À travers les histoires du déluge et de la tour de Babel, Dieu nous présente deux vérités indispensables pour comprendre la suite de la grande histoire:
• Le péché sera toujours sanctionné parce que notre Créateur est juste. Le déluge a été un instrument de sa justice et un moyen de combattre le mal.
• Le problème du péché est l’affaire de tous, pas seulement d'Adam, d'Ève ou de la génération de Noé. Chaque être humain est "moisi". Nos vies sont toutes remplies de "tours". Comme ces constructeurs, la grande majorité de ce que nous entreprenons vise notre gloire personnelle, et non celle de Dieu. Nous bâtissons des carrières, des renommées, de belles maisons, des familles parfaites et bien des choses encore, pour que les autres nous regardent et se souviennent de notre nom. Chaque fois que nous préférons mettre en avant notre personne, nous tombons dans l’idolâtrie de nous-mêmes, et renonçons à notre rôle premier: être des images de Dieu. Mais nous ne sommes pas Dieu.
Ces deux histoires démontrent que la solution ne pourra jamais venir des hommes. Dieu pourrait s’armer d’eau de Javel et purifier la création une fois de plus. Mais il faudrait renouveler l’opération génération après génération. Heureusement, Dieu n’est pas un fromager amateur, sans solution face à du fromage moisi. Après avoir démontré que le problème vient du cœur de chaque être humain, il va pouvoir passer à la prochaine étape de son plan.

☆ ☆ ☆ ☆ ☆

Objectif visé: Recopiez mot pour mot, dans l'extrait de page, le passage allant de « Ces deux histoires » jusqu'à « de son plan. ». Le matériel présenté ensuite provient d'une autre source.

Données enregistrées:
☆ ☆ ☆ ☆ ☆

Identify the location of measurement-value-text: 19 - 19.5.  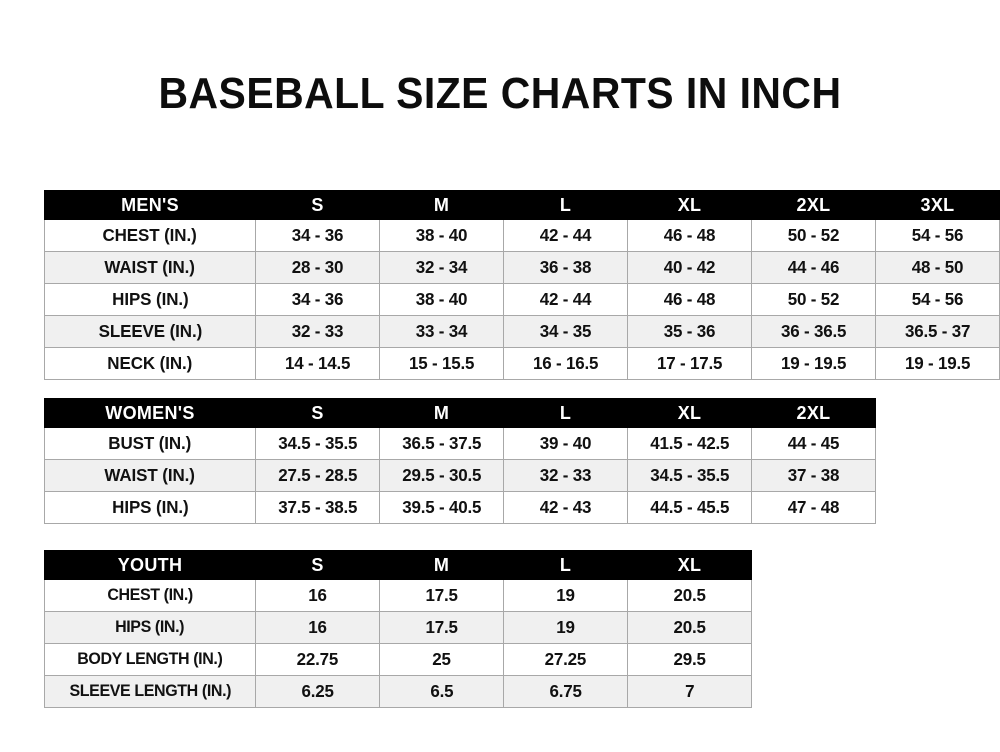
(938, 363).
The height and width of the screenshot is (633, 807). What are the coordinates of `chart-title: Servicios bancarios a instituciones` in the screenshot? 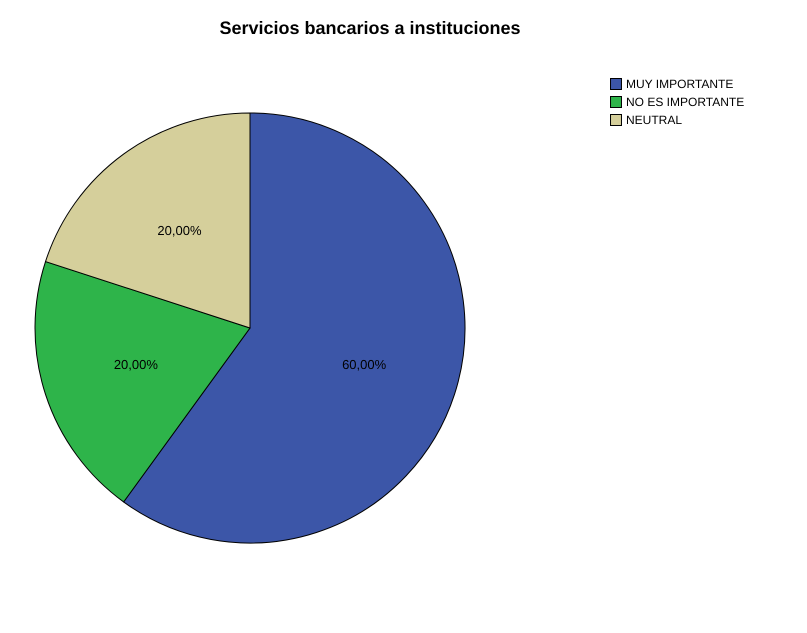 It's located at (370, 28).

☆ ☆ ☆ ☆ ☆

Résultat attendu:
Ces deux histoires démontrent que la solution ne pourra jamais venir des hommes. Dieu pourrait s’armer d’eau de Javel et purifier la création une fois de plus. Mais il faudrait renouveler l’opération génération après génération. Heureusement, Dieu n’est pas un fromager amateur, sans solution face à du fromage moisi. Après avoir démontré que le problème vient du cœur de chaque être humain, il va pouvoir passer à la prochaine étape de son plan.